Beginning with the line in which "Click the 借方 column header" appears, transcribe each line word for word until the records end. Do not include pictures.

(Stored items):
━━━
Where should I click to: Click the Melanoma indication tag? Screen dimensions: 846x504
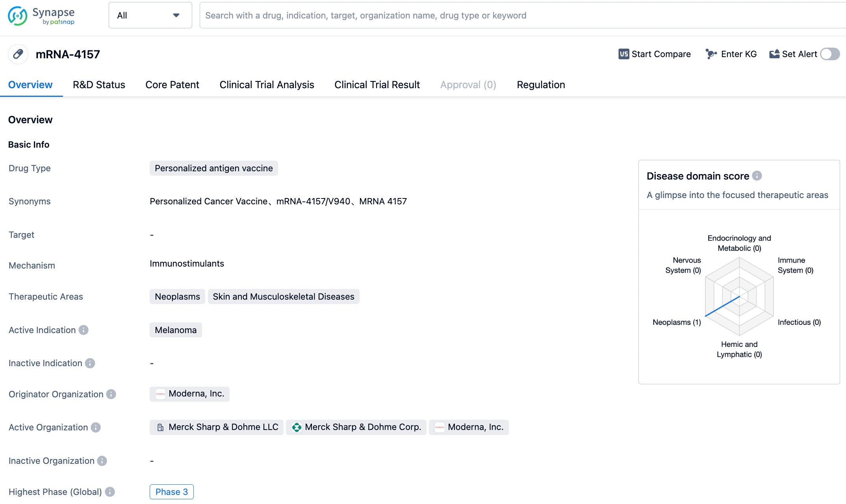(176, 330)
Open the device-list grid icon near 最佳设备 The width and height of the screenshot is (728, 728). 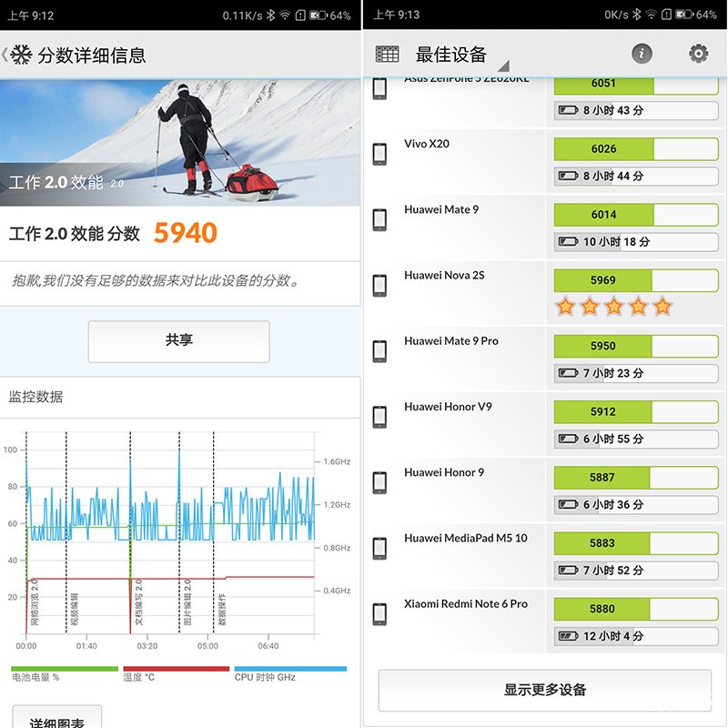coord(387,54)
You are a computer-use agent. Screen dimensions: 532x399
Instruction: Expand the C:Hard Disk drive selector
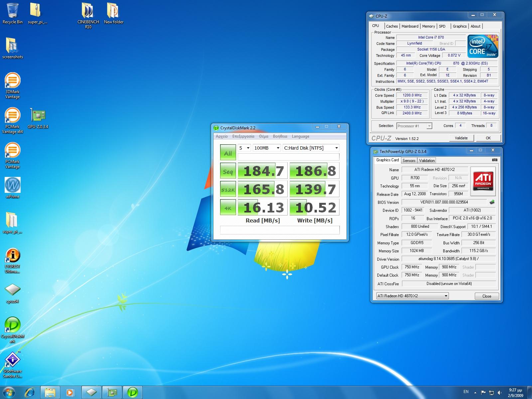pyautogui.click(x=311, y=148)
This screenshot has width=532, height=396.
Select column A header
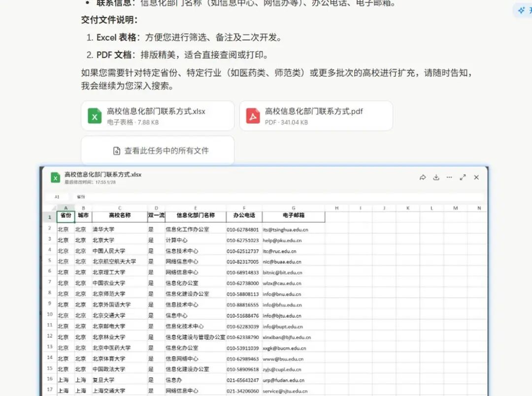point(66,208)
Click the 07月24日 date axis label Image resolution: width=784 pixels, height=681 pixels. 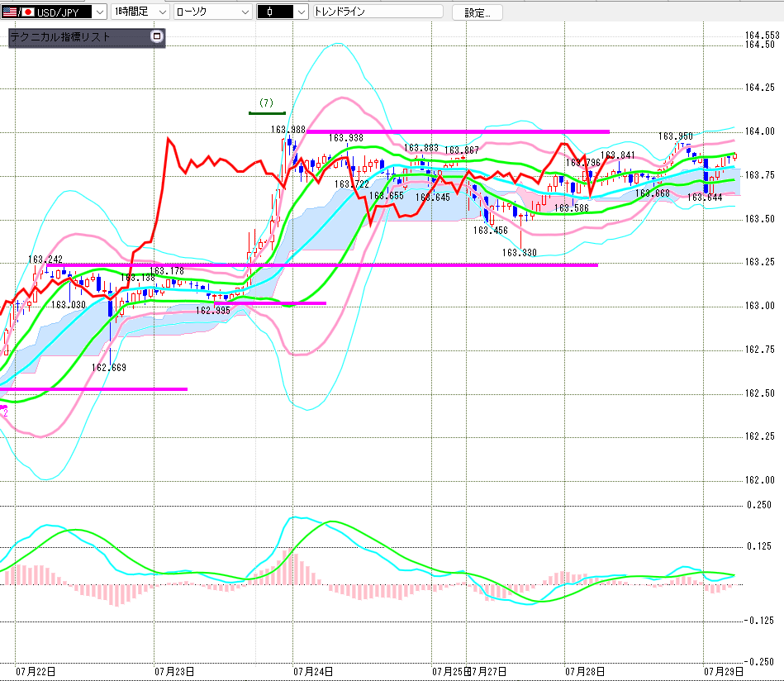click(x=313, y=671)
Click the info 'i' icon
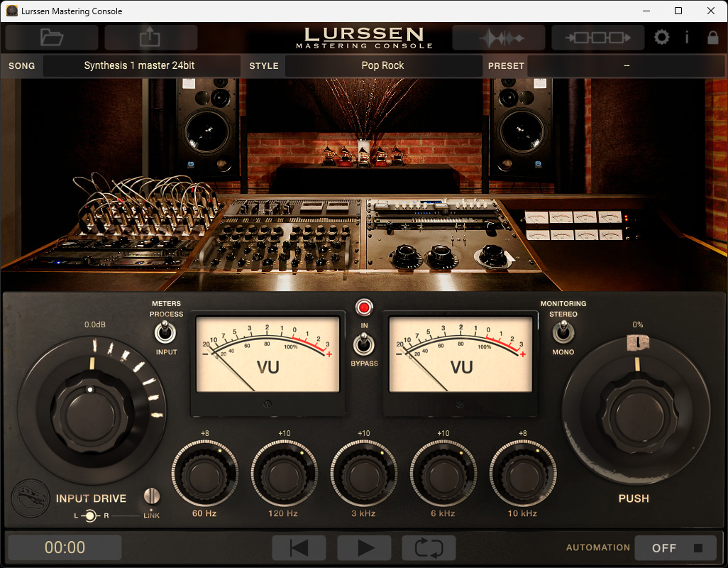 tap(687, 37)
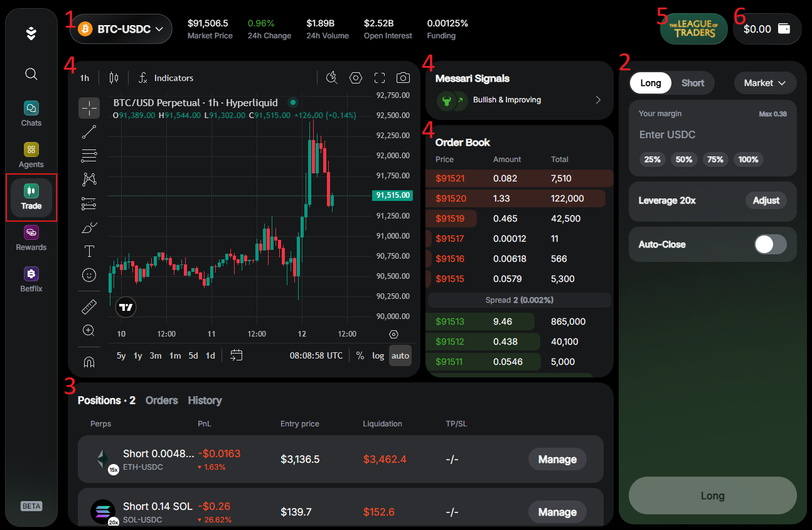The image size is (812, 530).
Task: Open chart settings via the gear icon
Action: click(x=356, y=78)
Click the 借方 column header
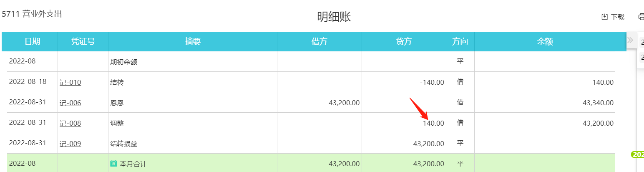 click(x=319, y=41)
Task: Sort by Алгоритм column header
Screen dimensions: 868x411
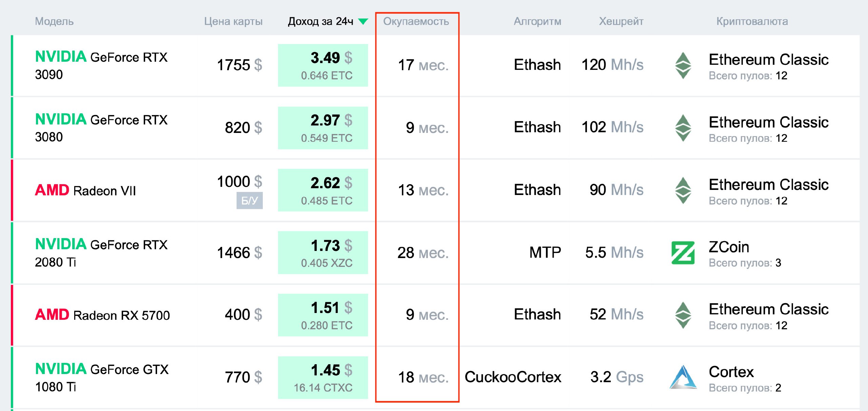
━━━
(WRITTEN SOLUTION):
Click the 借方 column header
 click(x=319, y=41)
Task: Sort by Алгоритм column header
Screen dimensions: 868x411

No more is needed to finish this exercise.